Cost is the argument that keeps open-source AI competitive with closed models. Not just benchmark numbers. Not just parameter counts. The actual dollar cost of running inference at scale, which is where most frontier models quietly become impractical for smaller teams and startups. DeepSeek V4 launched this week with a pricing structure and context efficiency architecture that makes that argument more forcefully than anything the open-source ecosystem has produced before.
Two models. DeepSeek-V4-Pro: 1.6 trillion total parameters, 49 billion active, 33 trillion pre-trained tokens, 1 million token context window. DeepSeek-V4-Flash: 284 billion total parameters, 13 billion active, 32 trillion pre-trained tokens, same 1 million context window. Both are fully open-sourced with weights on Hugging Face. Both are available via API today.
DeepSeek V4 Benchmark Results
The coding numbers are where V4-Pro makes its clearest statement. On Codeforces, it scores 3206 — above GPT-5.4 xHigh at 3168 and Gemini-3.1-Pro-High at 3052. On LiveCodeBench, it scores 93.5 versus Claude Opus 4.6 Max at 88.8 and Gemini at 91.7. On SWE-Verified, it matches Claude at 80.6 and ties Gemini at 80.6. These are not cherry-picked categories. They represent the full range of agentic coding evaluation.
On IMOAnswerBench for mathematical reasoning, V4-Pro scores 89.8. GPT-5.4 scores 91.4. Claude Opus 4.6 scores 75.3. Gemini scores 81.0. On HMMT 2026 February, V4-Pro scores 95.2 versus GPT-5.4’s 97.7 and Claude’s 96.2. The knowledge and reasoning benchmarks place V4-Pro clearly among the top closed-source models, not below them.
V4-Flash, the smaller model, holds up better than you’d expect given its size. On Apex Shortlist it scores 85.7. On SWE-Verified it reaches 79.0. On GPQA Diamond it scores 88.1 versus V4-Pro’s 90.1. For workloads that don’t need the full V4-Pro capability, Flash covers most of the ground at significantly lower cost and faster response times.
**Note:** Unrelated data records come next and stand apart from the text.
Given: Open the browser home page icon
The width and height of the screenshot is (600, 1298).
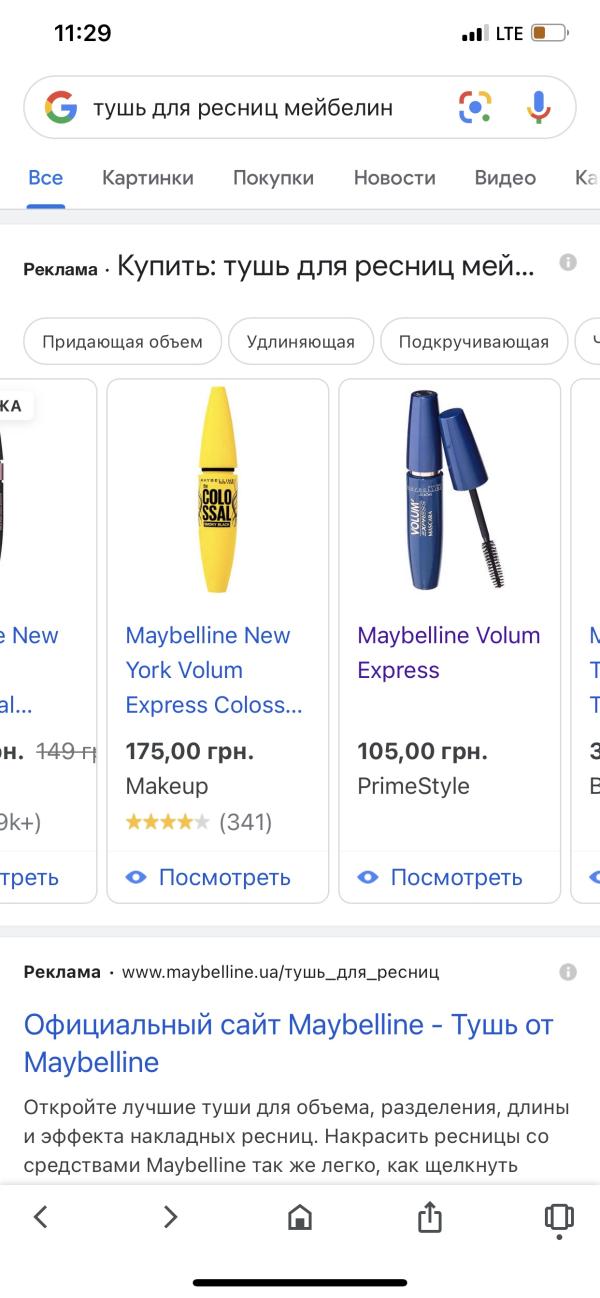Looking at the screenshot, I should (x=299, y=1216).
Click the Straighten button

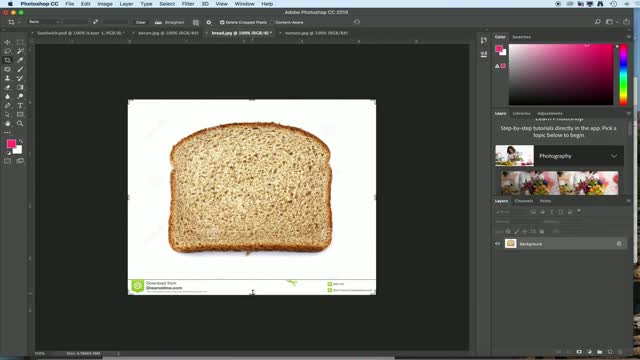pos(170,22)
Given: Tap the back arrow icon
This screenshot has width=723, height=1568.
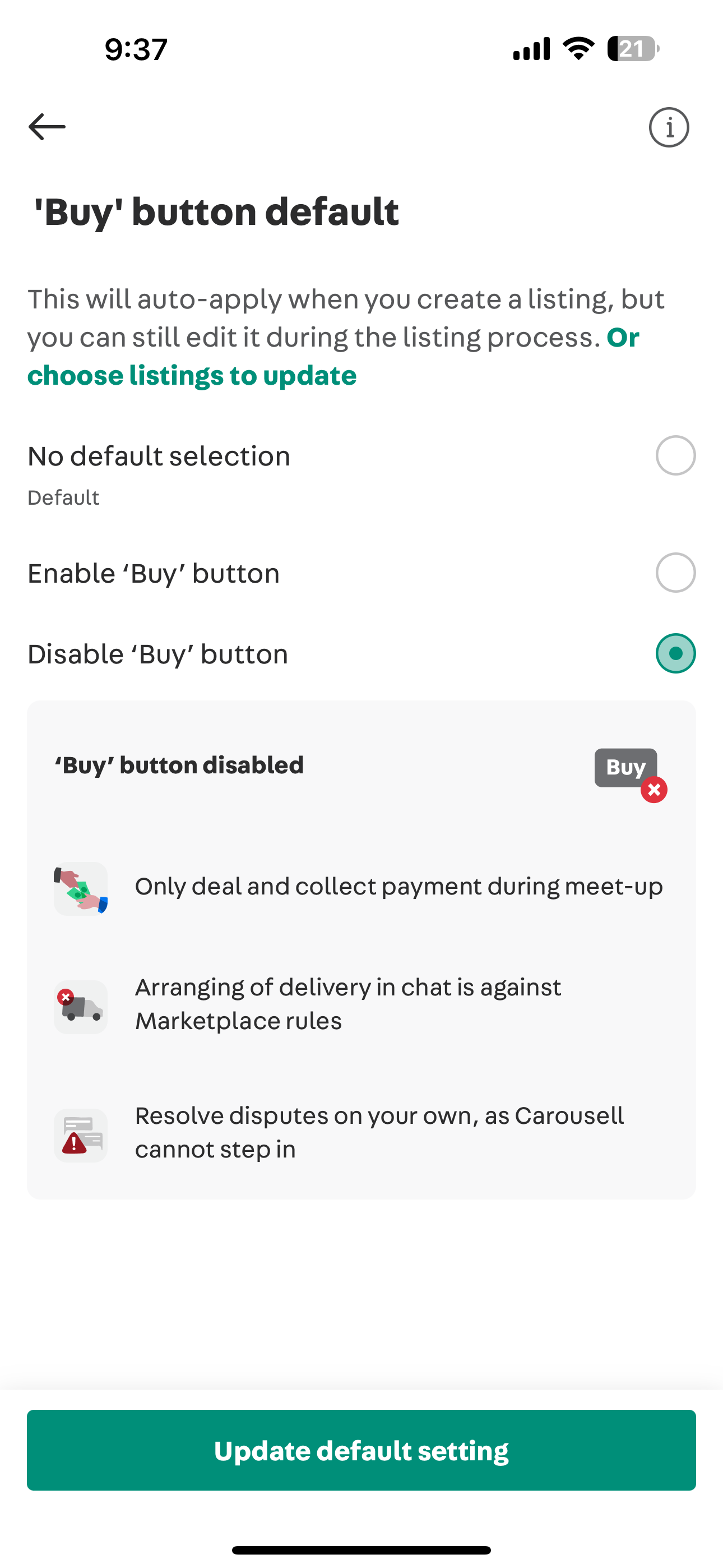Looking at the screenshot, I should (x=47, y=127).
The Architecture Behind DeepSeek V4’s Context Efficiency
One million token context is the default across all official DeepSeek services now. Not a premium tier. Not a separate API endpoint. The standard. Getting there without making inference prohibitively expensive required architectural work that goes beyond standard attention mechanisms.
DeepSeek V4 introduces token-wise compression combined with DSA (DeepSeek Sparse Attention). The effect shows up in the compute and memory cost curves as context length increases. V3.2 scales linearly in both TFLOPs per token and KV cache memory requirements as you extend context. V4-Pro stays dramatically flatter. V4-Flash is even lower. At 1 million tokens, the difference between V3.2 and V4-Pro in cumulative KV cache size is roughly 10x. That’s not a marginal improvement. That’s the difference between 1M context being practical and 1M context being a cost that most deployments can’t absorb.

Pricing: Where DeepSeek V4 Changes the Conversation
V4-Pro API pricing: $0.145 per million tokens on cache hit input, $1.74 on cache miss input, $3.48 on output. V4-Flash: $0.028 cache hit input, $0.14 cache miss input, $0.28 output. Both with 1 million token context.
For comparison: Claude Opus 4.6 runs at $15 per million input tokens and $75 per million output tokens. GPT-5.4 at $5 input and $30 output. Gemini 3.1 Pro at comparable tiers. V4-Pro at $1.74 input and $3.48 output represents a roughly 4-10x cost reduction depending on the competitor. V4-Flash at $0.14 input and $0.28 output is in a different category entirely for high-volume applications.
That pricing structure, combined with open weights, changes the calculus for any team evaluating whether to build on a closed frontier model or invest in self-hosting. The benchmark gap is small enough that the cost difference dominates the decision for most use cases.

Model Specs and Access
Both models are available now. API access uses the existing DeepSeek base URL — just update the model parameter to deepseek-v4-pro or deepseek-v4-flash. The API supports both OpenAI ChatCompletions and Anthropic API formats. Both models support Thinking and Non-Thinking modes with the 1M context window.
Important for existing users: deepseek-chat and deepseek-reasoner will be retired and inaccessible after July 24th, 2026 at 15:59 UTC. They are currently routing to V4-Flash non-thinking and thinking respectively, but the old model names will stop working at that date.
On the web interface at chat.deepseek.com, V4-Pro runs in Expert Mode and V4-Flash runs in Instant Mode. Open weights are available on Hugging Face for self-hosting. DeepSeek V4-Pro is already integrated with Claude Code, OpenClaw, and OpenCode for agentic coding workflows.